Unravelling the functional steps that underlie major transitions in the fossil record is a significant challenge for biologists due to the difficulties of interpreting functional capabilities of extinct organisms. New computational modelling approaches provide exciting avenues for testing function in the fossil record. Here we conduct digital bending experiments to reconstruct vertebral function in non-mammalian synapsids, the extinct forerunners of mammals, to provide insights into the functional underpinnings of the synapsid-mammal transition. We estimate range of motion and stiffness of intervertebral joints in eight non-mammalian synapsid species alongside a comparative sample of extant tetrapods, including salamanders, reptiles, and mammals. We show that several key aspects of mammalian vertebral function evolved outside crown Mammalia. Compared to early diverging non-mammalian synapsids, cynodonts stabilized the posterior trunk against lateroflexion, while evolving axial twisting in the anterior trunk. This was later accompanied by posterior sagittal bending in crown mammals, and perhaps even therians specifically. Our data also supports the prior hypothesis that functional diversification of the mammalian trunk occurred via co-option of existing morphological regions in response to changing selective demands. Thus, multiple functional and evolutionary steps underlie the origin of remarkable complexity of the mammalian backbone.

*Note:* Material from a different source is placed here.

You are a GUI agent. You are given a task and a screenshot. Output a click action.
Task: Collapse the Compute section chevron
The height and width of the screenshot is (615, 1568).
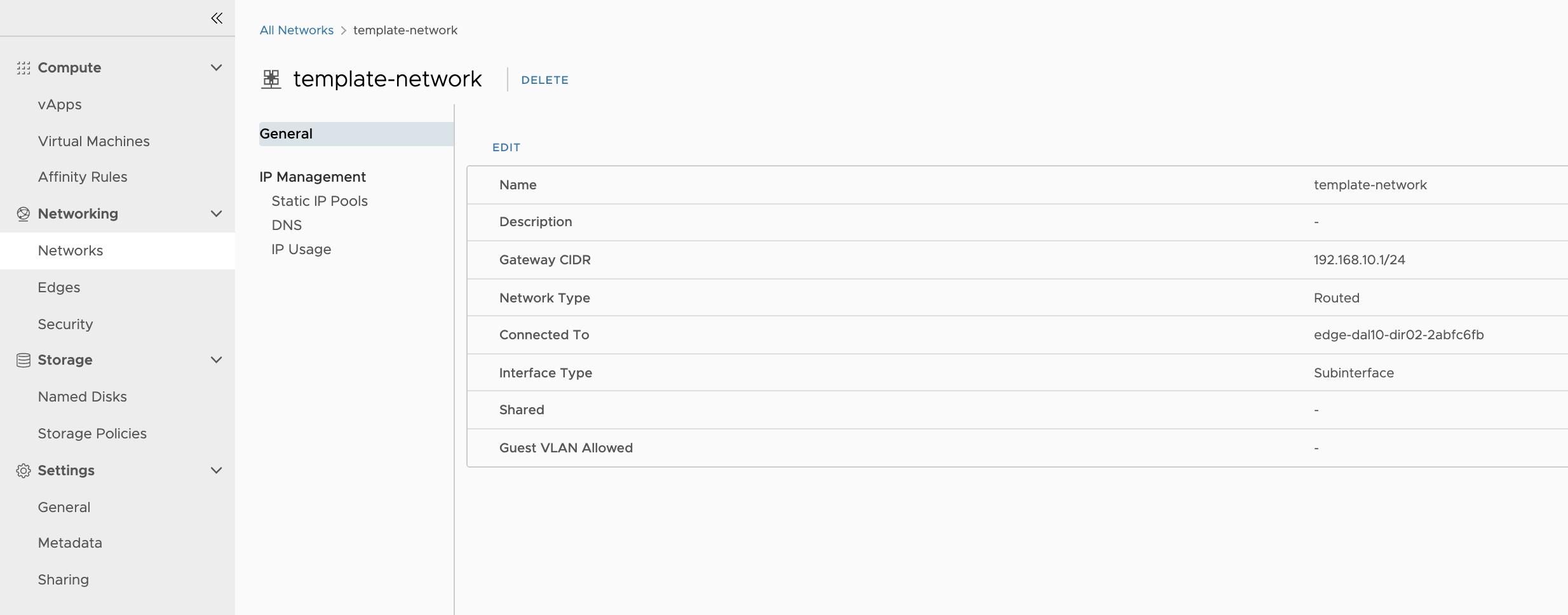tap(216, 68)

The enclosed datasets include the data and code required to generate range of motion data from digital models of vertebrae using AutoBend (see Jones, K. E., R. J. Brocklehurst, and S. E. Pierce. "AutoBend: an automated approach for estimating intervertebral joint function from bone-only digital models." Integrative Organismal Biology 3.1 (2021): obab026.)

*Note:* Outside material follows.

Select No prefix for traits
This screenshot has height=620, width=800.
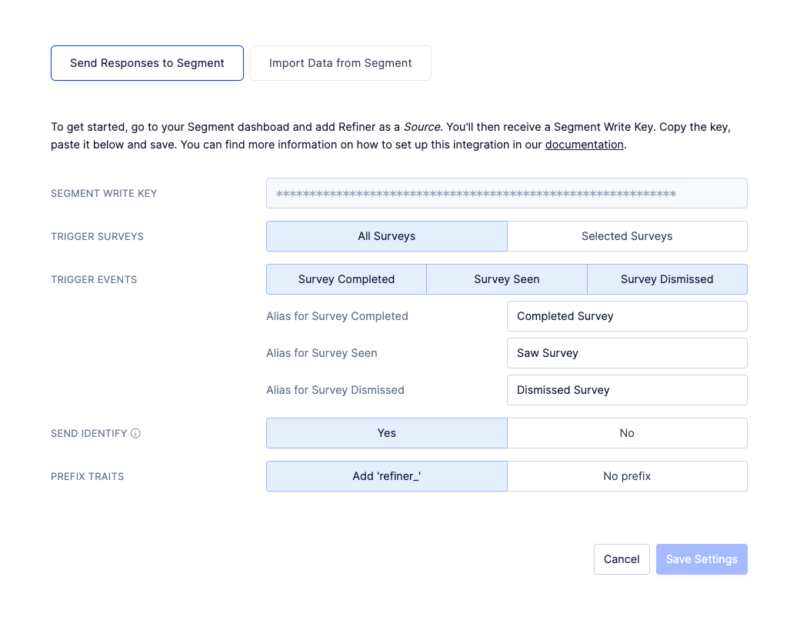click(627, 476)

Detailed descriptions of the files are as follows:

synapsid data.csv -

CSV file containing the range of motion data generated in AutoBend. Data was generated for each specimen, each joint, and each iteration of AutoBend. Parameters that were varied were js (Joint spacing, mm), it (intersection threshold, %), and strain (unitless). Data that was generated were Tor (ROM in axial rotation, L/R mean), Latero (ROM in lateroflexion, L/R mean), Dorso (ROM in dorsoflexion), and Ventro (ROM in ventroflexion). ROM data are in degrees of motion. The 'type' columns indicate which constraint prevented motion for each itteration of AutoBend (e.g., 'intersect' is bony intersection). DORSO, VENTRO, and LATERO are the stiffness metrics which were calculated as described in the methods.

synapsid morph data.csv

CSV file containing the morphological data taken from the vertebrae, used for the stiffness calculation. Centrum and arch measurements are presented for each joint, where CL (centrum length) and ArchH (arch height) are the mean of the anterior and posterior vertebra. Measurements are in mm.

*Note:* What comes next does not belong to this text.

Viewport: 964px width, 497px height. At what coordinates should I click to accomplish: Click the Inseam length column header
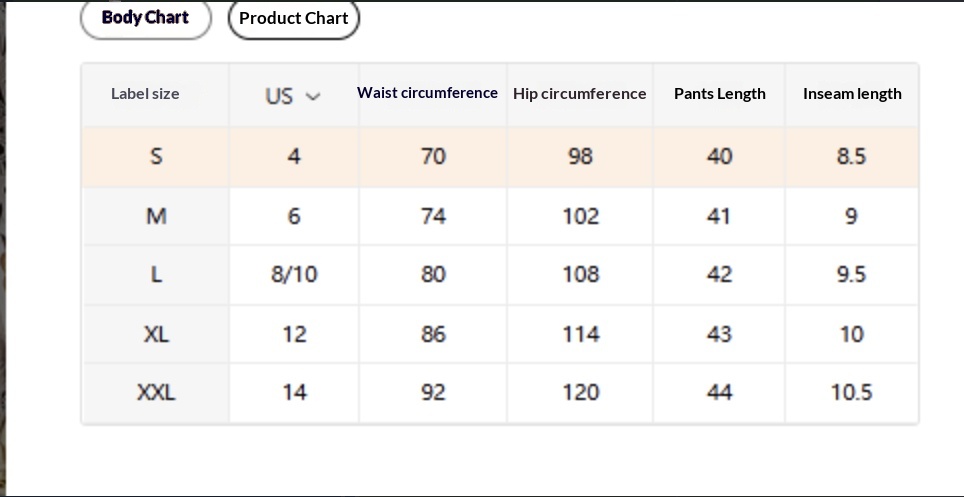(852, 94)
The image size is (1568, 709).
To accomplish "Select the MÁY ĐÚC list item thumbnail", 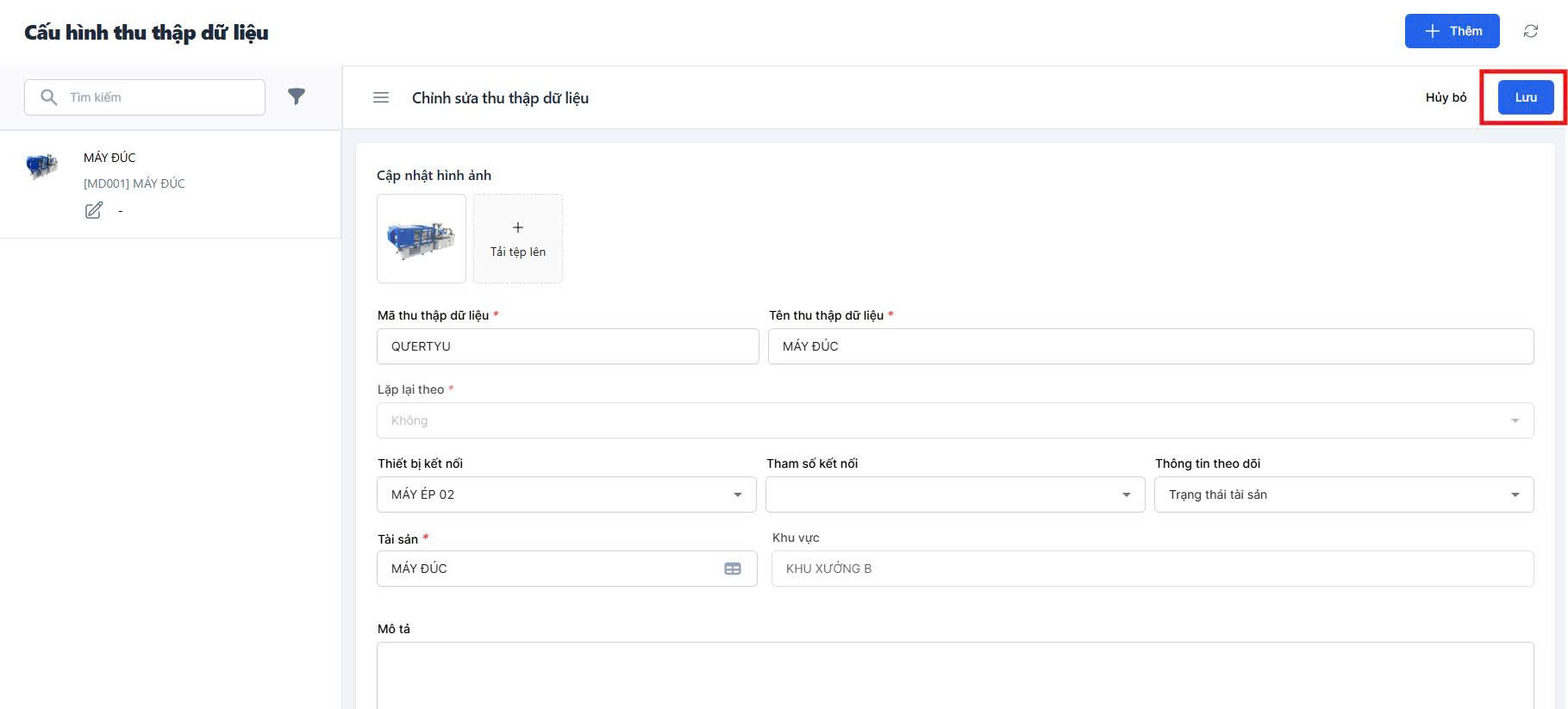I will (42, 165).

Wrapper_vert bending_synapsids.PY

Wrapper python code for operating AutoBend through MayaPy. This code applies AutoBend to each specimen and specifies the parameters used, as well as generating the results file. Use this file to specify the locations of your models and where results should be saved.


The code used to run Mayapy from the command line. This allows AutoBend to run automatically without directly opening Maya, and is much faster as the graphics interface is not needed. This code directs Mayapy to the python wrapper code above which contains details of how AutoBend should be run.


A series of R functions used to process the data generated by AutoBend in R. These include functions which read and reformat the data, as well as plotting functions. 


Range of motion of vertebral joints of extant amniotes and non-mammalian synapsids based on digital simulation using AutoBend software.